**CHALLENGE**
Reproduce the entries below, switching every "Instruction" to "Goal" and leaving everything else untouched.

**TASK MATERIAL**

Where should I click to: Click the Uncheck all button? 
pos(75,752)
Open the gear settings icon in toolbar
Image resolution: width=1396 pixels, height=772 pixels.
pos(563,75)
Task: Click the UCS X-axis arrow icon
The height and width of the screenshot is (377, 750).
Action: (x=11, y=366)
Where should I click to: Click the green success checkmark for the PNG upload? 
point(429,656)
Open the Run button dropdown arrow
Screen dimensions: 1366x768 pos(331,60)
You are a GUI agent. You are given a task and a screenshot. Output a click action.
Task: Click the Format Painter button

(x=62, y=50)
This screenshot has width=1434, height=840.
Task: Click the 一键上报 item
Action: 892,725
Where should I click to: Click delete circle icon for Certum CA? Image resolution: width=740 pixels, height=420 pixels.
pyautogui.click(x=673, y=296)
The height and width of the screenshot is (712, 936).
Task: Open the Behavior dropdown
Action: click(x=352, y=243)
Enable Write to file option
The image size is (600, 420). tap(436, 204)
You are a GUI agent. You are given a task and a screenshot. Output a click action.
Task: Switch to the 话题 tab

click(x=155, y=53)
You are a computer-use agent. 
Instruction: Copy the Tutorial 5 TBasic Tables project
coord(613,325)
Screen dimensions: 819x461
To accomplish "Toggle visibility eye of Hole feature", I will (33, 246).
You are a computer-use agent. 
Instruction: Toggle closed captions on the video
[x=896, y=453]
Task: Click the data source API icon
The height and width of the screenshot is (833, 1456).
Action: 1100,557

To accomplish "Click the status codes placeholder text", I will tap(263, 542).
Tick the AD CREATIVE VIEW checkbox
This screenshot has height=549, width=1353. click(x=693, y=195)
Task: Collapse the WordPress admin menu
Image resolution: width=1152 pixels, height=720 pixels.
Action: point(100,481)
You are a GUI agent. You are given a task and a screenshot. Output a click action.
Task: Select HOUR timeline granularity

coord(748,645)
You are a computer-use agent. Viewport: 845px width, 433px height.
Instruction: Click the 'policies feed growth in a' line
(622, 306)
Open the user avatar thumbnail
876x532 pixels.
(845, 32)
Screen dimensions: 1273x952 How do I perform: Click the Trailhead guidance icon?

**TASK SOLUTION**
Where should I click to: Click the Uncheck all button? 
pos(75,752)
Open the gear settings icon in toolbar
Image resolution: width=1396 pixels, height=772 pixels.
pos(563,75)
Task: Click the UCS X-axis arrow icon
The height and width of the screenshot is (377, 750).
Action: (x=11, y=366)
Where should I click to: Click the green success checkmark for the PNG upload? 
point(429,656)
Open the Run button dropdown arrow
Screen dimensions: 1366x768 pos(331,60)
You are a GUI agent. You are given a task and a screenshot. Output a click action.
Task: Click the Format Painter button

(x=62, y=50)
This screenshot has width=1434, height=840.
Task: Click the 一键上报 item
Action: 892,725
Where should I click to: Click delete circle icon for Certum CA? Image resolution: width=740 pixels, height=420 pixels.
pyautogui.click(x=673, y=296)
The height and width of the screenshot is (712, 936).
Task: Open the Behavior dropdown
Action: click(x=352, y=243)
Enable Write to file option
The image size is (600, 420). tap(436, 204)
You are a GUI agent. You are given a task and a screenshot. Output a click action.
Task: Switch to the 话题 tab

click(x=155, y=53)
You are a computer-use agent. 
Goal: Copy the Tutorial 5 TBasic Tables project
coord(613,325)
Screen dimensions: 819x461
To accomplish "Toggle visibility eye of Hole feature", I will (33, 246).
You are a computer-use agent. 
Goal: Toggle closed captions on the video
[x=896, y=453]
Task: Click the data source API icon
The height and width of the screenshot is (833, 1456).
Action: 1100,557

To accomplish "Click the status codes placeholder text", I will tap(263, 542).
Tick the AD CREATIVE VIEW checkbox
This screenshot has height=549, width=1353. click(x=693, y=195)
Task: Collapse the WordPress admin menu
Image resolution: width=1152 pixels, height=720 pixels.
Action: point(100,481)
You are a GUI agent. You are given a task and a screenshot. Output a click action.
Task: Select HOUR timeline granularity

coord(748,645)
You are a computer-use agent. Viewport: 845px width, 433px height.
Goal: Click the 'policies feed growth in a' line
(622, 306)
Open the user avatar thumbnail
876x532 pixels.
(845, 32)
Screen dimensions: 1273x952 How do I perform: Click the Trailhead guidance icon?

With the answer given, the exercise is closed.